The federal government should enact a law making the payment of N30,000 and subsequent upward reviews in future mandatory for states as recommended by the Tripartite Committee on National Minimum Wage. The balderdash about inability and incapacity of some states to pay the minimal should be dismissed on grounds of its illogicality. In the same outrageous breath, the specious argument by governors on the need to prioritize payments vis-à-vis the imperativeness of overall development of states is dubious and diversionary. Human capital investment is indispensably critical to any form of development at all levels and spheres of existential humanism.

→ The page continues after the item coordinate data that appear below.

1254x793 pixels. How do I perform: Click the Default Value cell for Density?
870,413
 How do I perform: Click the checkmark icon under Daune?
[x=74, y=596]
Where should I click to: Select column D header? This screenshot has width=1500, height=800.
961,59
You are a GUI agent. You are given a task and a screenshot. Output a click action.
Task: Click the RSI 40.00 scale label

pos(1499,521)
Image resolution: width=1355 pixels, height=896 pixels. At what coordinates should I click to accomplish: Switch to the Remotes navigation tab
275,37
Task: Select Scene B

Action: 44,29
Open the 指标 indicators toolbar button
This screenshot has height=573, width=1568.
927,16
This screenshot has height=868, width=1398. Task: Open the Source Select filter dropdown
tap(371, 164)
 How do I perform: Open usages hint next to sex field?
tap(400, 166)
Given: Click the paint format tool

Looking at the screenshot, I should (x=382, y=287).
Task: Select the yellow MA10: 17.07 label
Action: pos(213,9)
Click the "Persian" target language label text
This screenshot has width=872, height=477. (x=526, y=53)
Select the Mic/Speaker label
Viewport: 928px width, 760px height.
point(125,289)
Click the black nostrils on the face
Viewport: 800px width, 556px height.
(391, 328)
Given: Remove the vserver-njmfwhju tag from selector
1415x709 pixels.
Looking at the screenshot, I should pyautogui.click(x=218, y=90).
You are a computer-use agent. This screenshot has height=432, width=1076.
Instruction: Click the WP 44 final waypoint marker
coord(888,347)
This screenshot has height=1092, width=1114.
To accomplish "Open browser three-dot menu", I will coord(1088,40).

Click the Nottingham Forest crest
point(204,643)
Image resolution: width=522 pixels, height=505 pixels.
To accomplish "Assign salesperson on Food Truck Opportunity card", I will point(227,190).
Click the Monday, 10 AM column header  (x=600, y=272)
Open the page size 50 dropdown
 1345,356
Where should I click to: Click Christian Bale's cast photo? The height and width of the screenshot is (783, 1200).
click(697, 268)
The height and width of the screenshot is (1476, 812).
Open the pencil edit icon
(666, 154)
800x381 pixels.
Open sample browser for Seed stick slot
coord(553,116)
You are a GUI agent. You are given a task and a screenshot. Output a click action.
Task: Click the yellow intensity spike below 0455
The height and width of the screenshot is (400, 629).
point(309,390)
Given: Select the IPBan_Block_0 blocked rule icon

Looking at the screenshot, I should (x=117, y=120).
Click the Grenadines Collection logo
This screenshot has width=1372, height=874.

There is no doubt that even the token Labour is asking for has already been eroded by inflation, considering the escalating costs of goods and services generally, in unprecedentedly obnoxious proportions. In other words, nobody can even declare that the adjustment will trigger inflation because even N50,000 is under-inflated at the moment, let alone N30,000.

I must commend the governments of Bayelsa, Edo and Jigawa states for accepting to pay the new minimum wage. It is apposite to take off my hat to Governors Seriake Dickson, Godwin Obaseki and Muhammed Badaru Abubakar, respectively, for this laudable commitment. It is at a time like this that we know real men who do not flow with the wind of employee asphyxiation!

It is embarrassing for the Labour Minister, Dr. Chris Ngige, to be taking sides with governors by asserting that they cannot pay N30,000 minimum wage. Is that what they told him and he believed them? Ngige should not hold brief for them by virtue of his position. He is supposed to encourage them to pay and not the lethal reverse. From all indications, only corruption can exclusively incapacitate governors from paying the new minimum wage. This tango reminds me of Chief Richard Akinjide’s submission not too long ago that governors are the most corrupt of politicians in Nigeria. Nobody can controvert this because Chief Akinjide is not known for flippancy amid a robust pedigree of legal and national service.

Perhaps, governors who cannot pay the new minimum wage should throw in the towel or their states merged with those who can pay — or acquired by Abuja! We need a friendly labour government environment that will galvanize other resources in the enthronement and enhancement of ultimate productivity.

As an aside, do you know how much some governors spend on frivolities, including “extracurricular” engagements and other flamboyant indulgences like breeding of Alsatian dogs, inevitable maintenance of political godfathers who foisted them on the electorate and multifarious offshore investments? These sub-heads are more than enough to pay the new minimum wage!